The second tower is an 80 m tall proprietary tower located near the Columbia River gorge, which divides the southern boundary of Washington and the northern boundary of Oregon. Herein, we refer to this tower as the Pacific Northwest (PNW) tower. The wind speed and direction measurements are collected from a heated cup anemometer and wind vane at 79 and 76 m a.g.l, respectively, over a 1 min averaged period. We perform quality-control measures on the data to remove suspect data using similar quality-control processes as for the M5 tower. We also remove unrealistic wind speed values, such as negative numbers, and remove data associated with waked flow from the PNW tower or nearby turbines. After filtering, 73 % of the data were retained. Data from the PNW tower were made available as part of the DOE-funded second Wind Forecast Improvement Project (WFIPII) that took place from fall 2015 to spring 2017 (A2E, 2017). We use data from this tower for all available dates between 18 March 2015 and 6 March 2017.

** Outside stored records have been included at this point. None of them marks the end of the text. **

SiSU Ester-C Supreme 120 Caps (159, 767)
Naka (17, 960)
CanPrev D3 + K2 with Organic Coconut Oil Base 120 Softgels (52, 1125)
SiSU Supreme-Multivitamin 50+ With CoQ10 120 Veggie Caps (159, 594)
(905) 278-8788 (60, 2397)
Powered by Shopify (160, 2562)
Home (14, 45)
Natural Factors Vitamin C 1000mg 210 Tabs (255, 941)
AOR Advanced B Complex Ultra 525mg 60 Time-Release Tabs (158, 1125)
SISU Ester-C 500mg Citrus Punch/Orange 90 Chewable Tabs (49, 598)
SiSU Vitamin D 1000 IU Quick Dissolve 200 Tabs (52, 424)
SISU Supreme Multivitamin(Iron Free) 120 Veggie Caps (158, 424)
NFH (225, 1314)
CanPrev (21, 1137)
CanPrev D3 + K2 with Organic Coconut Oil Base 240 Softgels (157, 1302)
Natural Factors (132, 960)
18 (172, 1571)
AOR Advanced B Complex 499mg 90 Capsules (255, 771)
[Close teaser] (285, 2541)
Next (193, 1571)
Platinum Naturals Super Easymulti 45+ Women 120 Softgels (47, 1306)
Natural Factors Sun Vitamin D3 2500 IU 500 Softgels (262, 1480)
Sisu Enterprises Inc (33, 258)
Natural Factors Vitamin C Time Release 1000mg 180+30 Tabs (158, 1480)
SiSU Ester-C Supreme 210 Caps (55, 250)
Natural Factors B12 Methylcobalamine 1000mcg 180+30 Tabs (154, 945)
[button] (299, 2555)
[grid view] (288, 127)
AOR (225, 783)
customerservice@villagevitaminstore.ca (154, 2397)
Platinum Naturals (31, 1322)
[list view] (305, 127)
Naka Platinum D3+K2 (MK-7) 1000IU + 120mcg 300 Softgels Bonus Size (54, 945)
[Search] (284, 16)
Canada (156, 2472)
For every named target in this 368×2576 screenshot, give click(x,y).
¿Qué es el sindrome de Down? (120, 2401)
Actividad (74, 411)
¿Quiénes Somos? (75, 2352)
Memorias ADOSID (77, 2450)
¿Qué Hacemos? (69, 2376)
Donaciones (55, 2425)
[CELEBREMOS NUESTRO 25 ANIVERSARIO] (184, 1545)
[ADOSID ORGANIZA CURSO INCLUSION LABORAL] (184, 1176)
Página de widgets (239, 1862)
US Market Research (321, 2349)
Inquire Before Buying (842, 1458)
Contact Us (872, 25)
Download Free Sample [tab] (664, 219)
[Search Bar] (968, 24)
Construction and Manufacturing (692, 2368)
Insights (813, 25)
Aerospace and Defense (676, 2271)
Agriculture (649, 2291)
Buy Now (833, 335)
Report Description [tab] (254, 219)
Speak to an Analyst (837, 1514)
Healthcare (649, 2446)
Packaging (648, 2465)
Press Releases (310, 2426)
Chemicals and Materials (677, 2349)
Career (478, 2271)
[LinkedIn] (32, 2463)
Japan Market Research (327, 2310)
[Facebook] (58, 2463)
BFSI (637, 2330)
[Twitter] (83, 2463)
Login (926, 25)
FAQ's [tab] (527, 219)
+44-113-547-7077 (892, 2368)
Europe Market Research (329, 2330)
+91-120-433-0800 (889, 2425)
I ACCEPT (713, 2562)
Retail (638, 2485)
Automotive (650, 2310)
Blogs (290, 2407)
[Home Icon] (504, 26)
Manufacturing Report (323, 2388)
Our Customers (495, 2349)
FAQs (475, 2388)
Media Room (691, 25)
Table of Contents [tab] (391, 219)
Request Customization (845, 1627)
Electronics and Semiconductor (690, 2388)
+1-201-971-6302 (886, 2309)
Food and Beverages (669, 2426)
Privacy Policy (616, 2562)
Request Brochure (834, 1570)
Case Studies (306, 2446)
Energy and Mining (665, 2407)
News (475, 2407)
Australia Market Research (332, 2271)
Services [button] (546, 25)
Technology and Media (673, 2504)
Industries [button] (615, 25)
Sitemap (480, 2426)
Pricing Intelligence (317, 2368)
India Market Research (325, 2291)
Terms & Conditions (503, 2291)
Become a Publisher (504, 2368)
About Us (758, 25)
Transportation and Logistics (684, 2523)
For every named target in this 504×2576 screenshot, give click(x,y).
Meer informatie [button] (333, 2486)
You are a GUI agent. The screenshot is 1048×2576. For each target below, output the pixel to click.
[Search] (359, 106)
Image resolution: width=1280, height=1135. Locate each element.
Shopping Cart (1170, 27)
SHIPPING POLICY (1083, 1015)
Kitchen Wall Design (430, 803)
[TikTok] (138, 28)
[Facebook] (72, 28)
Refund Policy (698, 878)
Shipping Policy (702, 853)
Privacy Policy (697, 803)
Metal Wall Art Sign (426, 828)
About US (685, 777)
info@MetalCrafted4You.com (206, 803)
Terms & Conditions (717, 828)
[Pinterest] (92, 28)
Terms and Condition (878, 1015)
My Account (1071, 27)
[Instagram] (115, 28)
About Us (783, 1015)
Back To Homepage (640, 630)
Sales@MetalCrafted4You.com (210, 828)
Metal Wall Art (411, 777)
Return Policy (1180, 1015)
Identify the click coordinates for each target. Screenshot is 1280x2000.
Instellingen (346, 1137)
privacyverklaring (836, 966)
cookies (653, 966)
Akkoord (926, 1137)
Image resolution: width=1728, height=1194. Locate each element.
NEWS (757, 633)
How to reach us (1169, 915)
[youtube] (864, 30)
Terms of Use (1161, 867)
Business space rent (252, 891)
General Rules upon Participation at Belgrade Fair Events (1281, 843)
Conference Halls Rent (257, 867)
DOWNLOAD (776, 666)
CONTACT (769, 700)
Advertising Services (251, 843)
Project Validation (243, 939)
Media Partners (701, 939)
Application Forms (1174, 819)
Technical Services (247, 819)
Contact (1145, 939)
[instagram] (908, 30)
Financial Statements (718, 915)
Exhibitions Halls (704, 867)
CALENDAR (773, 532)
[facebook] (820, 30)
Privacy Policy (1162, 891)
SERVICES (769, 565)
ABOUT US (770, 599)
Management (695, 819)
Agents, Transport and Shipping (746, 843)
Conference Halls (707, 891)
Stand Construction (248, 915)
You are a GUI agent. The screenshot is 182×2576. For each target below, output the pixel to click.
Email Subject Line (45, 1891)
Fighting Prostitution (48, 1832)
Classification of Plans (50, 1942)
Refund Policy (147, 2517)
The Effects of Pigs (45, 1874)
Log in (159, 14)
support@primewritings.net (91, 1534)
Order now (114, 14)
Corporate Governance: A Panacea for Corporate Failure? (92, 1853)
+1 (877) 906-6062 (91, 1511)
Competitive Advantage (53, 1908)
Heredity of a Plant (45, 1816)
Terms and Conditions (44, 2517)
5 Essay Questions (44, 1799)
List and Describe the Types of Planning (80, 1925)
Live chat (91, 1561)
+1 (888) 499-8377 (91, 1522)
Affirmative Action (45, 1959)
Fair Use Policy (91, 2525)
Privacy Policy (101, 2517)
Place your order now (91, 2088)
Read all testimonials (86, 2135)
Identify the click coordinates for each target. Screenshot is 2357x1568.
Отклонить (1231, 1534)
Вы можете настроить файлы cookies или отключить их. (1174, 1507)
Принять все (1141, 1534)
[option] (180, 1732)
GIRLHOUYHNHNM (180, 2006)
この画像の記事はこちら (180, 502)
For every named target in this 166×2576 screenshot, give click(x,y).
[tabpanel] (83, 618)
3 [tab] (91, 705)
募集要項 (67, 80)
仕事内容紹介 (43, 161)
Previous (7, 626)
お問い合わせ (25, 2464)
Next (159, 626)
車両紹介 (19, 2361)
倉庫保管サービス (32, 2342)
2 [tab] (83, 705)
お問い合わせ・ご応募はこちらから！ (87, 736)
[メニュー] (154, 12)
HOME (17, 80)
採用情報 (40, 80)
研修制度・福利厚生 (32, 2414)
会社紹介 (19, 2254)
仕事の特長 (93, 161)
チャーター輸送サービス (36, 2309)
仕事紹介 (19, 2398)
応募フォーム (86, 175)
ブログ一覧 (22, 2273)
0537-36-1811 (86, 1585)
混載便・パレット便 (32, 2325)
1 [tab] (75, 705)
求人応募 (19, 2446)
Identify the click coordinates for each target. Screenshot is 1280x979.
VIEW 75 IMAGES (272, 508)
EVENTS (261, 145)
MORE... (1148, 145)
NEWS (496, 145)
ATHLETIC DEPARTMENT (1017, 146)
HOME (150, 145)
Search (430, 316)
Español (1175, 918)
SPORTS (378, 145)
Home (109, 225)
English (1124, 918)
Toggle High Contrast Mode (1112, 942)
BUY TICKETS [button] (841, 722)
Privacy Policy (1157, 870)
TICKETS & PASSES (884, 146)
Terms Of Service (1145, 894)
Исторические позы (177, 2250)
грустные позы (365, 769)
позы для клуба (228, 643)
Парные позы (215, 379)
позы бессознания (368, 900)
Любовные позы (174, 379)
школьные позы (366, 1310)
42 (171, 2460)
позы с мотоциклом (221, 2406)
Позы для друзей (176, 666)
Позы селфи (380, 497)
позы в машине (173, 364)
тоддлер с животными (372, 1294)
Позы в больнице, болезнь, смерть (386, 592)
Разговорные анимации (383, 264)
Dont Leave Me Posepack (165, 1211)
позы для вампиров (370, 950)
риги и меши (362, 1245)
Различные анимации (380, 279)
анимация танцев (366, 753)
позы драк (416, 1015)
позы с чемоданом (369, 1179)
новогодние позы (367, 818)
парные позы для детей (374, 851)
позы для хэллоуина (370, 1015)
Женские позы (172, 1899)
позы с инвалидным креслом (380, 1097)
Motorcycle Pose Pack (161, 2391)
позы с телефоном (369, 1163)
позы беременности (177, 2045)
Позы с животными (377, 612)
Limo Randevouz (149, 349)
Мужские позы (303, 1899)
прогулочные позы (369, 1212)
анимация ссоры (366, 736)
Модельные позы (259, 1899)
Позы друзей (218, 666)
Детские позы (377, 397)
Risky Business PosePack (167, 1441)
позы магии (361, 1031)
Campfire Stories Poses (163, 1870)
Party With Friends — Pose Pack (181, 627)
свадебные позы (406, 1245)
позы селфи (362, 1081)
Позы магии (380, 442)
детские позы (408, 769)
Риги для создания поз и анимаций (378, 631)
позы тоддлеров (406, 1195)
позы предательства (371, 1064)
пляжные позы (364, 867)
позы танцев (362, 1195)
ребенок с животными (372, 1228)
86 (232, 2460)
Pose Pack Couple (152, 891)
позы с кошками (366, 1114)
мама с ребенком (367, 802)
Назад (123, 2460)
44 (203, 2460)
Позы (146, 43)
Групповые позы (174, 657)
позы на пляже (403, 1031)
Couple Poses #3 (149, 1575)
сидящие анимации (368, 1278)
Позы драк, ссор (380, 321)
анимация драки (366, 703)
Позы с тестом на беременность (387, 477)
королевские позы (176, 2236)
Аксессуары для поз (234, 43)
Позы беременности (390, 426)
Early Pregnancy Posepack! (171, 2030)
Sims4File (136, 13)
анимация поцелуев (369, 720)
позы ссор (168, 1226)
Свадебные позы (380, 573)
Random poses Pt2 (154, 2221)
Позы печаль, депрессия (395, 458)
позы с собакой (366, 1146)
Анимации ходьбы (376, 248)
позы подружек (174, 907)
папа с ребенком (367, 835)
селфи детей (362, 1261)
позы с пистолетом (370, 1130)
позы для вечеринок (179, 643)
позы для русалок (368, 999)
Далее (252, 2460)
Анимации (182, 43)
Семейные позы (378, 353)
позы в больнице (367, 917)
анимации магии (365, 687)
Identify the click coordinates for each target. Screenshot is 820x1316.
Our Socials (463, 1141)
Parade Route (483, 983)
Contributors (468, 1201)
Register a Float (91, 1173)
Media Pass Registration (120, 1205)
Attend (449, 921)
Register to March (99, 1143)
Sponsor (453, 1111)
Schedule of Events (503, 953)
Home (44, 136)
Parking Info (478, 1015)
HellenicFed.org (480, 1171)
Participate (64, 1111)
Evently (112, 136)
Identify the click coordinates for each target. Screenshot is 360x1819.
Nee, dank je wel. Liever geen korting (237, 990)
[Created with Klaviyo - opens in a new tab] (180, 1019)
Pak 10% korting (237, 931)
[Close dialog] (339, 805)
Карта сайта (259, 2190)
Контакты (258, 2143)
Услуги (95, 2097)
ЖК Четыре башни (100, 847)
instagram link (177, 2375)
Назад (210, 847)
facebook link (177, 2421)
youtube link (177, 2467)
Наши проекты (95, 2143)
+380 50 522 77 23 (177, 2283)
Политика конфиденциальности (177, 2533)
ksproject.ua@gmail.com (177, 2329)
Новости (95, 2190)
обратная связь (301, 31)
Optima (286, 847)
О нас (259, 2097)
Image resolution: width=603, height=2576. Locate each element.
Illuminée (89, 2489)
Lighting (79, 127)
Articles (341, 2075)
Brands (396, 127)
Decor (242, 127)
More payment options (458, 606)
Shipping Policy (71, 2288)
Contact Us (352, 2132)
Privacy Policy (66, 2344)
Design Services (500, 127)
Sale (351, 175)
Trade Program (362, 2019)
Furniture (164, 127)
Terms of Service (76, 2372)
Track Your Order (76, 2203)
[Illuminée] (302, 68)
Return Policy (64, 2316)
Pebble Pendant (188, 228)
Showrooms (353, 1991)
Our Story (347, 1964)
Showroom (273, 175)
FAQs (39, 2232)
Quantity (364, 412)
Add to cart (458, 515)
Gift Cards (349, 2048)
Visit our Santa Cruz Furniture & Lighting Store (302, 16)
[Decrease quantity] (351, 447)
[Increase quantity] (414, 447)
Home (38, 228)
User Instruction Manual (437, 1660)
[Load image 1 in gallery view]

2.2 Wind forecasts from HRRR system

Deterministic forecast data are obtained from the second experimental version of NOAA's real-time, HRRR assimilation and model forecast system (HRRRv2). The HRRRv2 domain covers the contiguous US at 3 km horizontal resolution. HRRRv2 is updated hourly with initial conditions from the 13 km Rapid Refresh model and observations via data assimilation. Detailed model physics for HRRRv2 are discussed by Benjamin et al. (2015). The available dates for this version of the HRRR are from 1 January 2015 to 28 September 2016. Forecast verification is performed on this period of interest, which overlaps with the observation availability. For comparison of the 80 m wind speed forecasts to the tower observations, the HRRR forecast values at each tower location are from the nearest model grid cell to the tower latitude and longitude (Fig. 1; map for the PNW tower is not shown for proprietary reasons.) The closest model grid points are 1.65 and 1.49 km away from the M5 and PNW tower, respectively. The topography at the closest grid points is representative of the terrain at each of the tower sites. Since the HRRRv2 forecasts are output hourly, we apply our analyses to the observations that occur at the top of the hour to match the forecast availability. The HRRR output is instantaneous at every hour, but because it represents a 3 km grid cell, comparing this output to the averaged observations is preferred. For the observations and model output, we only analyze dates that have a continuous 12 h segment of data from the 00:00 UTC and 12:00 UTC forecast initialization times to encompass an entire day. These criteria yield  80–150 continuous 12 h forecast segments that overlap with available observations for each initialization time and tower location. The criteria also yield  300–400 continuous 12 h segments of observations for each initialization time and tower location that will be used for forecast verification and the multivariate methods discussed in Sect. 3.3.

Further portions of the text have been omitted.